** Opening RECORDS FOR THIS EXERCISE block **

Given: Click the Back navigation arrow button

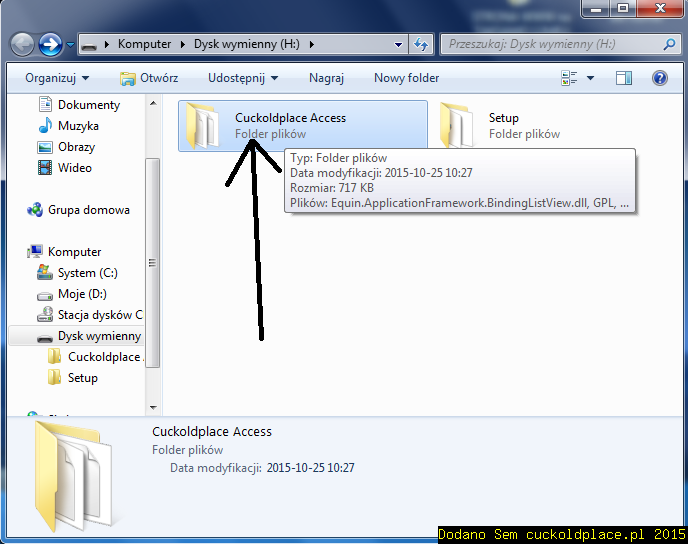Looking at the screenshot, I should [23, 44].
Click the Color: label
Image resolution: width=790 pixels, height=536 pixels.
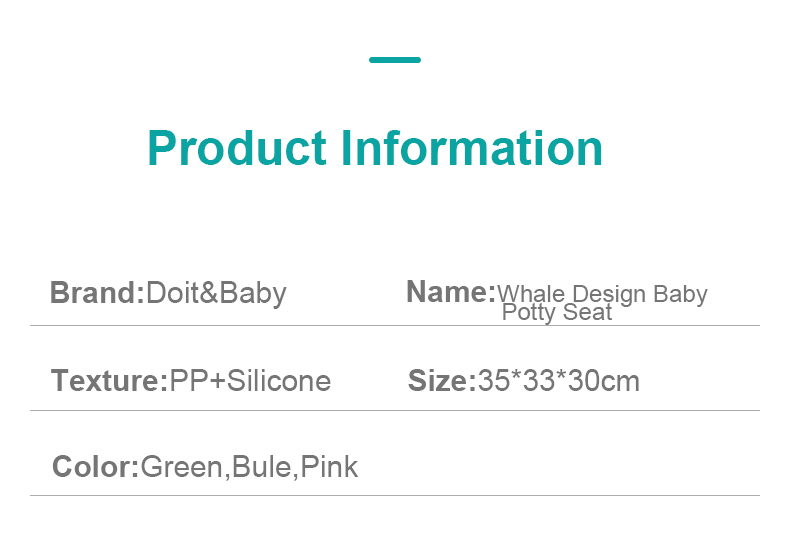[x=95, y=467]
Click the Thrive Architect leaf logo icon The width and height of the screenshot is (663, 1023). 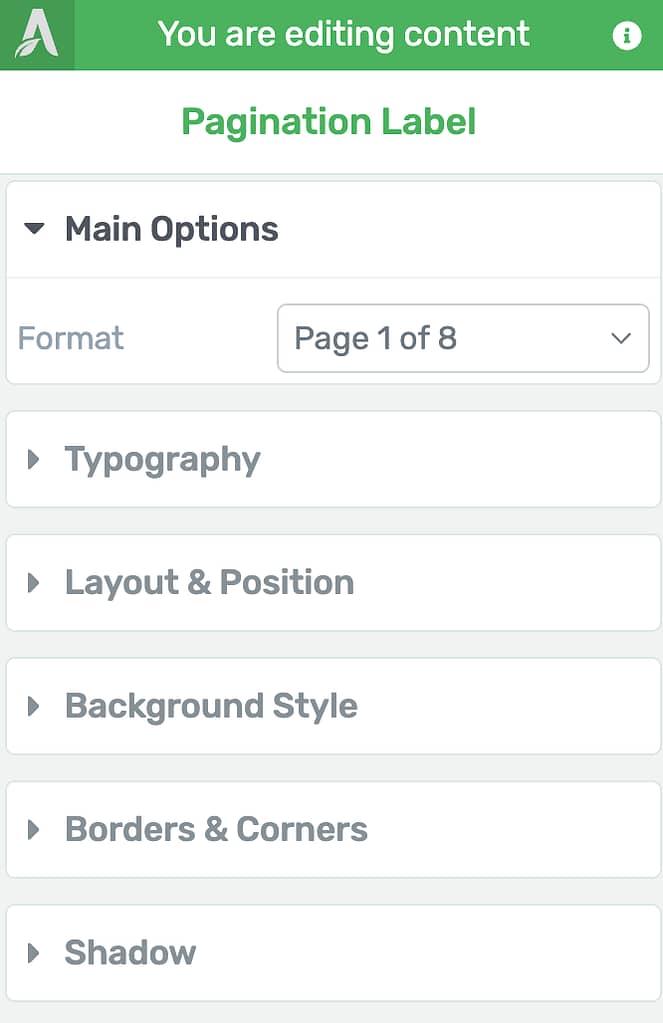37,34
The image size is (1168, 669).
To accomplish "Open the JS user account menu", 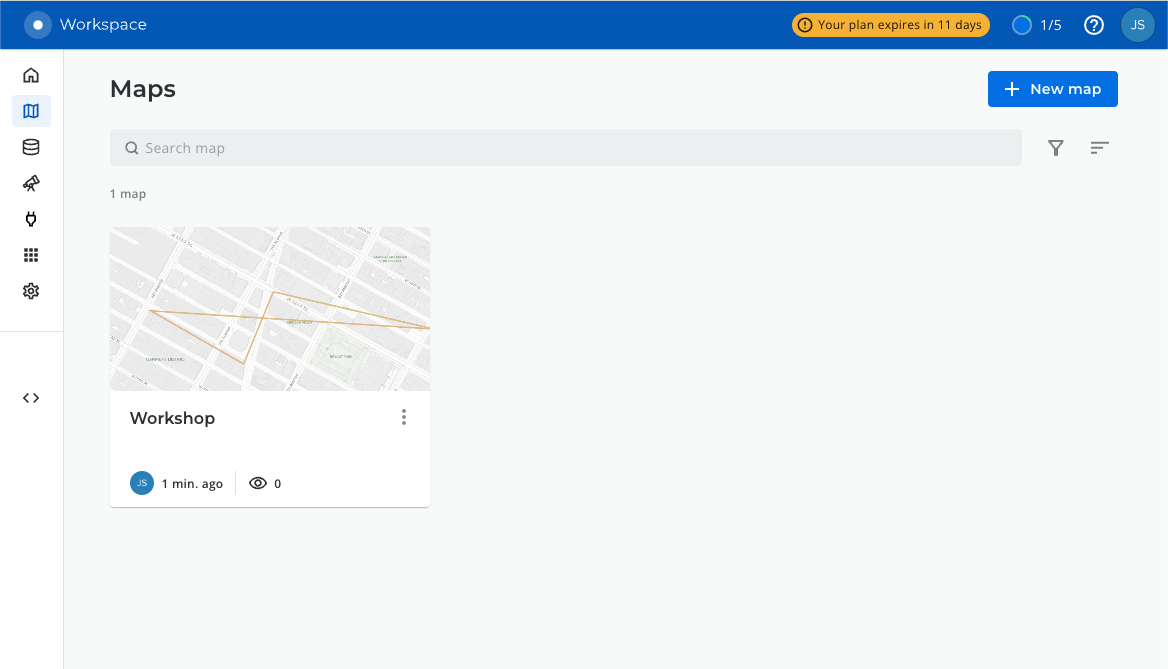I will [x=1137, y=25].
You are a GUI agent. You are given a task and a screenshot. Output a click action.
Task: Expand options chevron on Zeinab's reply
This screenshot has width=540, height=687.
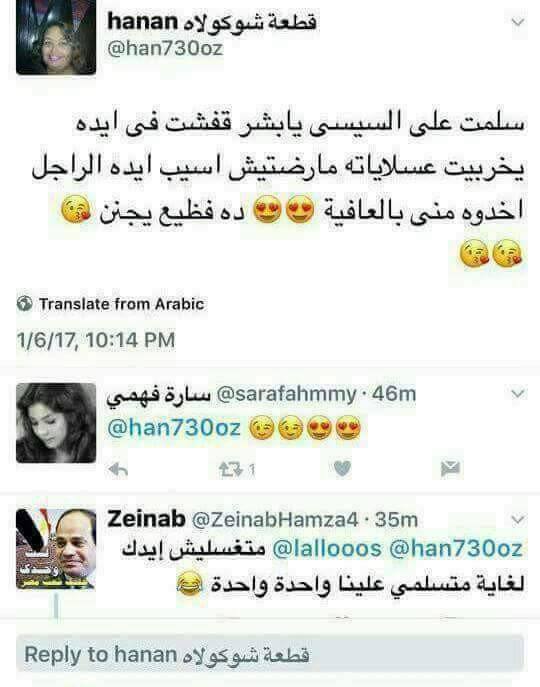click(x=518, y=520)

** Closing RECORDS FOR THIS EXERCISE block **

* [TASK INSTRUCTIONS]
An exact copy of the lines from the one with "Task: Expand options" through the end of the entries above, both included, is the whole answer. It contains no pictures.

* [RESULT FOR THIS TASK]
Task: Expand options chevron on Zeinab's reply
This screenshot has width=540, height=687.
click(x=518, y=520)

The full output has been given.